§ **Problem details**
Look through the records below for the line holding "Instruction: Open Google". Write it out exactly, with each following line through the line holding "View first KYC image placeholder of DSA 2".

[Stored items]
:::::
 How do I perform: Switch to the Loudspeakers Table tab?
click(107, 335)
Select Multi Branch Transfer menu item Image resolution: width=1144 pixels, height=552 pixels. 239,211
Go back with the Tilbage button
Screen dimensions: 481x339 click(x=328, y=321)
:::::
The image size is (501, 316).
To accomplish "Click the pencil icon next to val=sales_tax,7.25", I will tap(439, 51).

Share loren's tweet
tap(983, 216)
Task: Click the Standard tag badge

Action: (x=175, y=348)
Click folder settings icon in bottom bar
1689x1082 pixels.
:::::
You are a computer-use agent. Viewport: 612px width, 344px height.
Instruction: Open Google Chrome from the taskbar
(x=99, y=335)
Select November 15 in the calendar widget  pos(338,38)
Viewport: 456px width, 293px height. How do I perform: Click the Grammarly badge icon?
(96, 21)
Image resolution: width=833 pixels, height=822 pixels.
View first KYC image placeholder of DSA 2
:::::
§ **Task result**
Instruction: Open Google Chrome from the taskbar
(x=99, y=335)
Select November 15 in the calendar widget  pos(338,38)
Viewport: 456px width, 293px height. How do I perform: Click the Grammarly badge icon?
(96, 21)
Image resolution: width=833 pixels, height=822 pixels.
View first KYC image placeholder of DSA 2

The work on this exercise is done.